I'm wrapped in a body restraint and violently twitching.

Oh yeah... That'll totally help my case.

First came my court-appointed lawyer. He was an Elvaan. This was bad.

The average Elvaan IQ rivals that of your average cheese sandwich. My lawyer would have to study for five years to reach that level.

They told me he was free of charge.

I still think I overpaid.

That's okay, though. Maybe the other lawyer would be just as bad.

And that's when the door swung open and the prosecuting lawyer walked in.

Well... He wheelchaired in.

Yes... It was the Taru lawyer.

Oh lucky me.

GoblinSmithy>> What the hell are you doing here?
Lawyer>> I heard you got arrested.
Lawyer>> I specifically asked for this case.
GoblinSmithy>> Listen...
GoblinSmithy>> I don't feel that way about you.
GoblinSmithy>> Part of me is flattered, but...
Lawyer>> SHUT UP!
Lawyer>> You're going down!
GoblinSmithy>> I told you. I don't swing that way.
GoblinSmithy>> Speaking of turning gay, how'd you like my ex-wife?
Lawyer>> ...
Lawyer>> I'd prefer not to talk about it.
GoblinSmithy>> Well... I see you're not screaming and curling up into a fetal position.
GoblinSmithy>> That's a good sign.
Lawyer>> You need to shut up RIGHT NOW!
GoblinSmithy>> Don't worry.
GoblinSmithy>> A little time will ease the memory.
GoblinSmithy>> Well, time and massive electroshock therapy.

Then the judge came in.

Just fantastic... A Galka...

Anyone who has ever said big is beautiful has obviously never seen a Galka.

And dumb?

Do you know why most Galka's are missing a few fingers? They always lose a few before someone teaches them which end of the sword to hold.

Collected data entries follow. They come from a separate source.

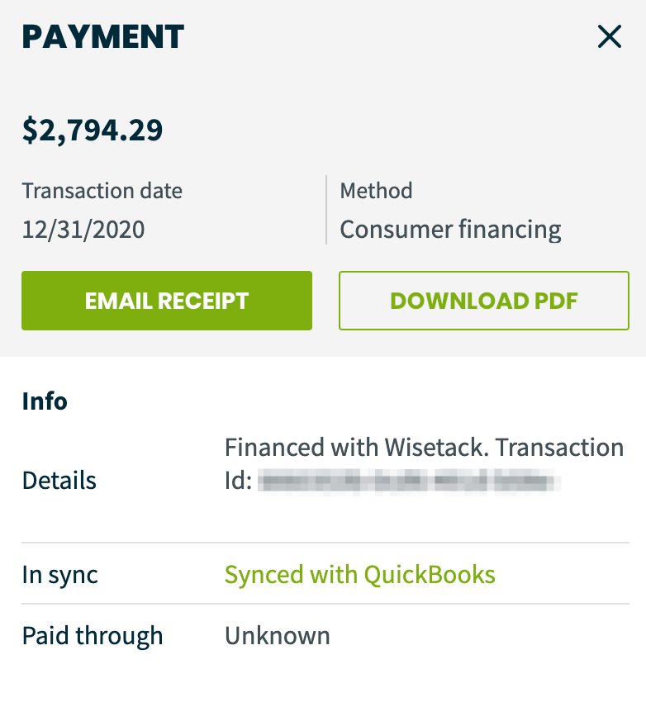This screenshot has height=707, width=646.
Task: Click the divider line between date and method
Action: [x=326, y=210]
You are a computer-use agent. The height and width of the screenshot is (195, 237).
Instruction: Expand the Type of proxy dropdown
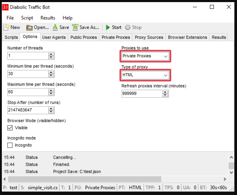point(166,75)
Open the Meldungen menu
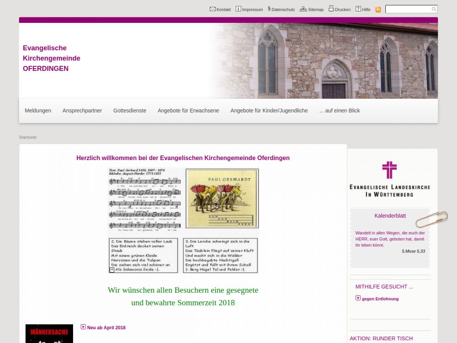The width and height of the screenshot is (457, 343). tap(38, 111)
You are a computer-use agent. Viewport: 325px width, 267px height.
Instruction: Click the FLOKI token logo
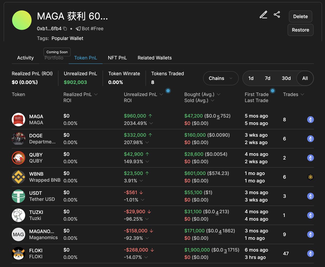tap(18, 253)
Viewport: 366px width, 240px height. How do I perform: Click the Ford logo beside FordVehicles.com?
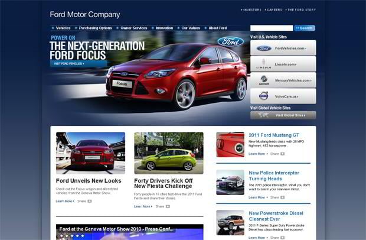click(264, 48)
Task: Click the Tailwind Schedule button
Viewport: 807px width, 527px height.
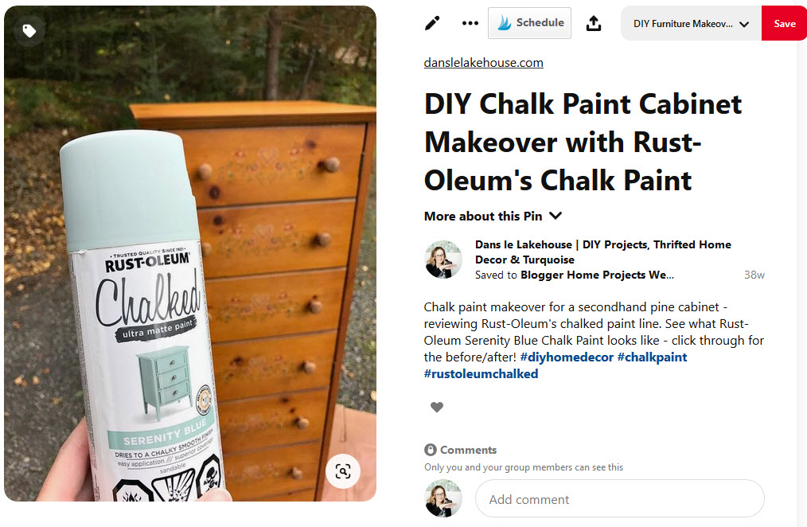Action: click(529, 23)
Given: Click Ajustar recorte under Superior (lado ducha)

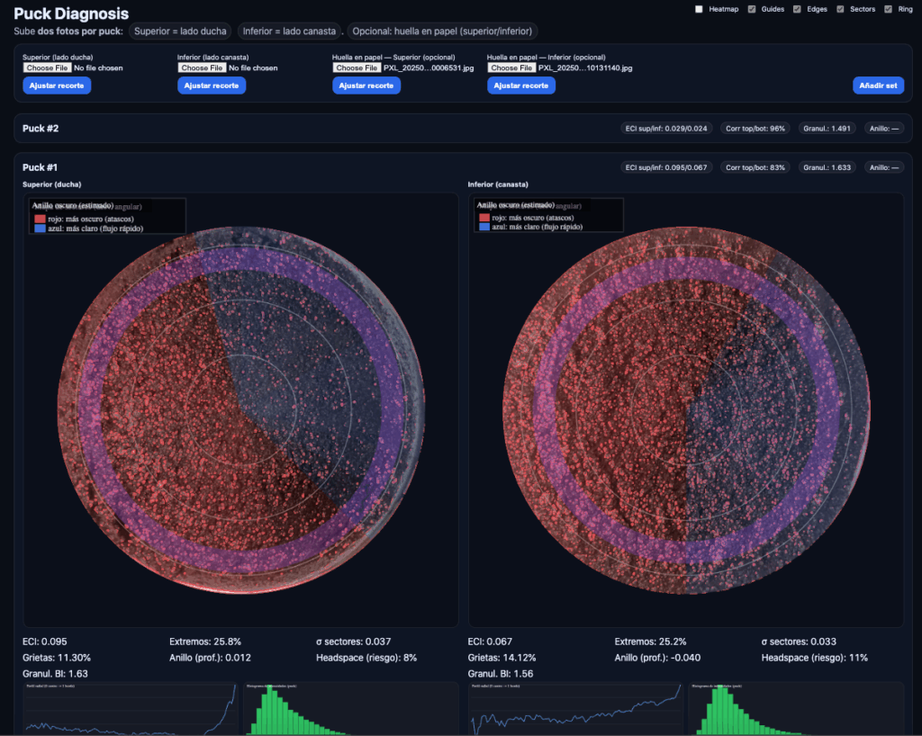Looking at the screenshot, I should pos(57,85).
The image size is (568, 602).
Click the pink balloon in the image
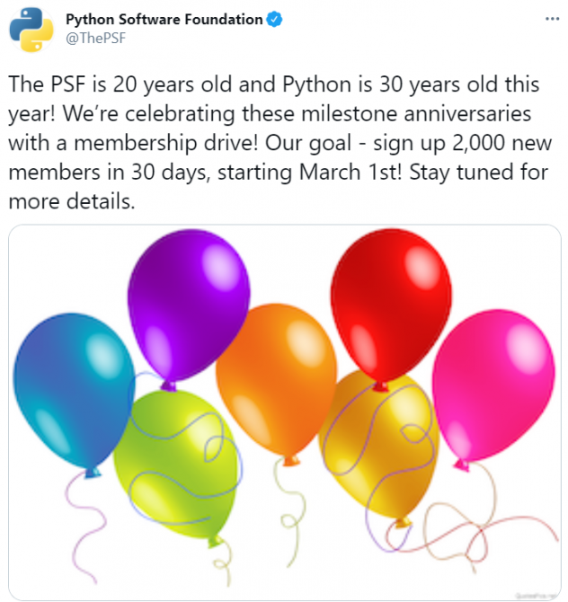493,386
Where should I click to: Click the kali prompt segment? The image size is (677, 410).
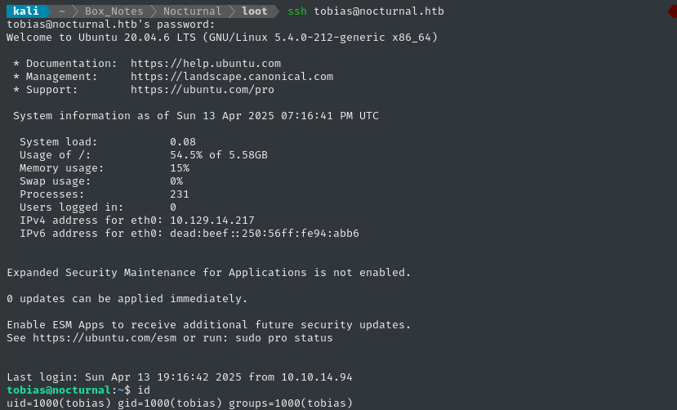coord(27,11)
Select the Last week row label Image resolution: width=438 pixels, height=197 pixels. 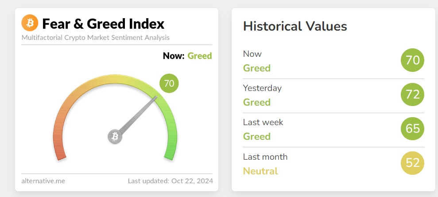click(263, 122)
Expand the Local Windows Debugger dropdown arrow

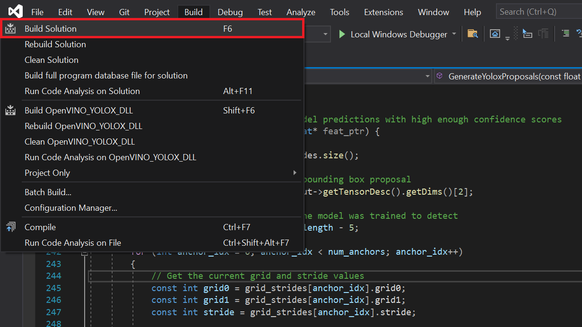[454, 34]
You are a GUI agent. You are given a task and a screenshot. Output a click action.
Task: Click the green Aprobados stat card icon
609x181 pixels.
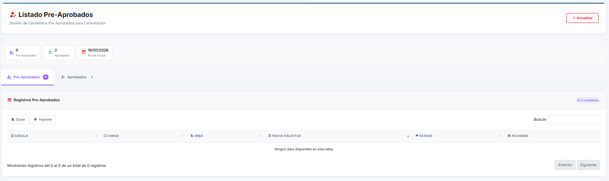coord(50,53)
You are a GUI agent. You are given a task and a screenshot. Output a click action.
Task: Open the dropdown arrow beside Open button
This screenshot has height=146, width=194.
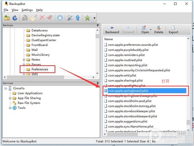(x=150, y=28)
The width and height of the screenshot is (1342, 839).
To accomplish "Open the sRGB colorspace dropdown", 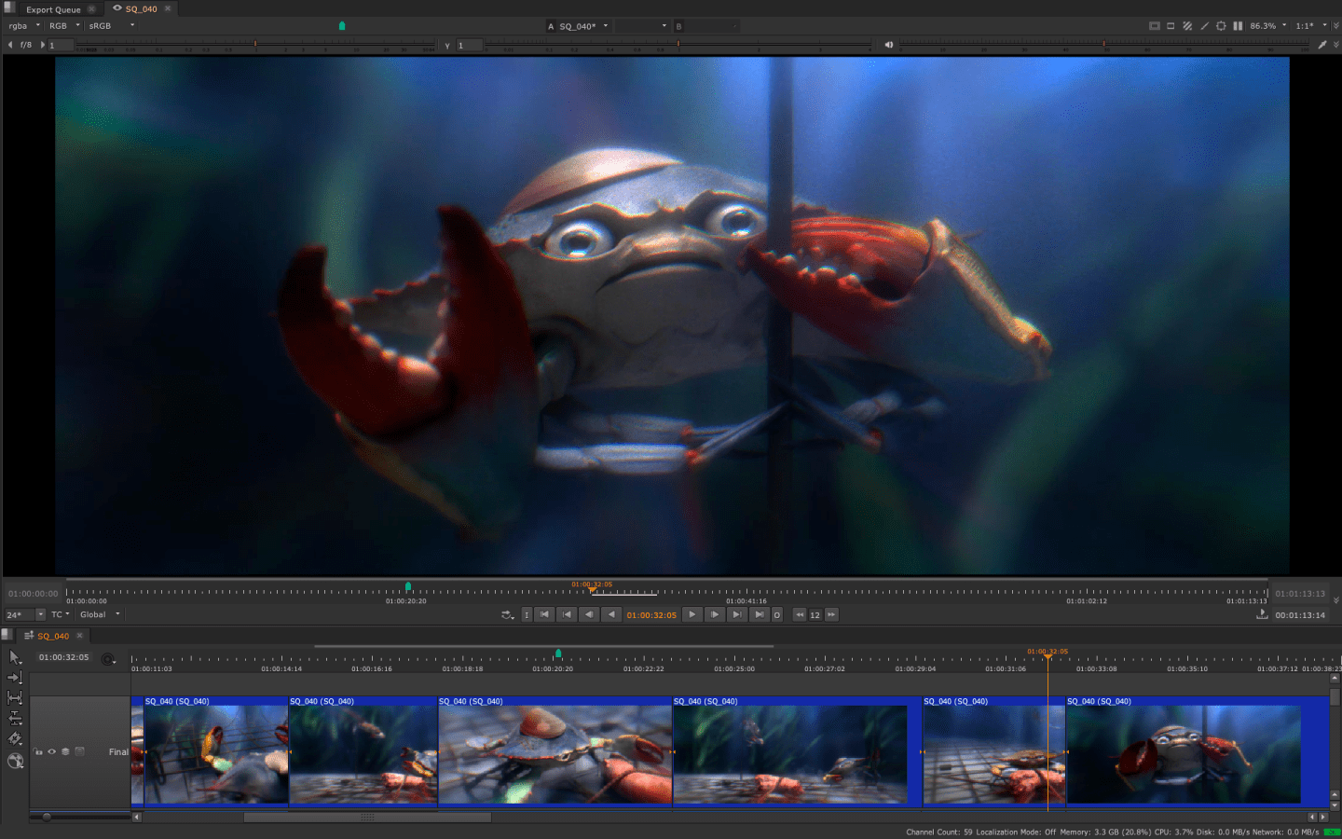I will pyautogui.click(x=111, y=26).
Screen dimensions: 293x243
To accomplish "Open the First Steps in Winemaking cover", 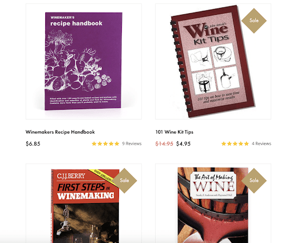I will (84, 203).
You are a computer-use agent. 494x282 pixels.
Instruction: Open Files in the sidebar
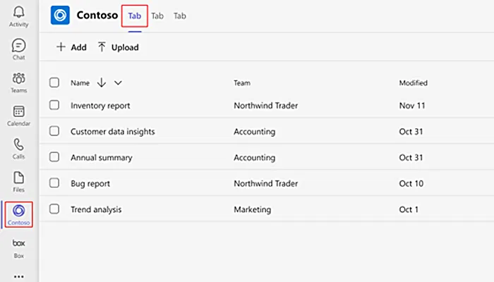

This is shaping up to be a fantastic day.

Lawyer>> Your honor, I call the victim to the stand.

Oh, this I've got to see. Suddenly, this brown-haired hume comes walking up the aisle.

Wait... I know that guy...

He attacked me yesterday. Stupid bastard ran up to me in Yhoator, hits me, and then calls for help.

And then no one tried to help him.

And then I helped him.

Helped him remodel his skeletal structure.

GoblinSmithy>> What the hell?
GoblinSmithy>> That guy attacked me first.
Hume>> That's not true.
Hume>> He assaulted me.
GoblinSmithy>> That's a lie.
Judge>> Then how is it he's the one that died?
GoblinSmithy>> Okay... I totally assaulted him.
GoblinSmithy>> But he was asking for it.
Judge>> You mean he provoked you?
GoblinSmithy>> Quite literally, now that you mention it.
Judge>> How did he provoke you?
GoblinSmithy>> I don't know. It was probably a macro.
GoblinSmithy>> How the hell am I supposed to know that?
Judge>> I mean, what did he do to piss you off?
GoblinSmithy>> Oh...
GoblinSmithy>> Well, he was rude and mean and generally unpleasant.
Judge>> Anything else?
GoblinSmithy>> He did hit me with an axe...
GoblinSmithy>> Does that count?
GoblinSmithy>> I think it counts.

Things actually started to turn around. I really started to believe I might get off with a warning.

Then, I remembered that nothing good ever happens to me.

Lawyer>> Your honor, I'd like to ask the victim something.
Judge>> I'll allow it.
Lawyer>> Thank you.

That's when he did something odd. He pulled out one of the little dolls the moogles handed out for an event a while back.

What the hell could he need a doll for?

Lawyer>> Could you please show the court where Smithy stabbed you?

Is it a bad sign when one of the jury members vomits?

I can't tell you where I stabbed him, but I can give you a hint.

Rectum? Darn near killed him.

Yeah.

So, right now, I find myself sitting quietly in a jail cell.

If I understand just how much life hates me, it'll only be a few minutes before Pathfinder shows up with a full body tattoo and tries to break me out.

I ask you, what kind of world is it where a Goblin can't horribly murder someone who's just asking for it?

Do you want your children growing up unstabbed?

Please, won't you think of the children?

6 Comments:

Blogger Justine said...

Poor Smithy! ;_;

12:49 AM  
Blogger creature124 said...

two words. jailbreak.

1:27 AM  
Anonymous Anonymous said...

Well, I know for one thing: Smithy ain't no Prison Bitch! There will be pain involved I am sure...

5:07 AM  
Anonymous Anonymous said...

Kill the lawyer(s) hehe

Actually for the heck of it, kill the judge and "victim" too.

12:23 PM  
Anonymous Anonymous said...

well i just about pissed my pants after reading that

good post

3:42 AM  
Blogger Carrin said...

Hmmm... Still have your bombs Smithy?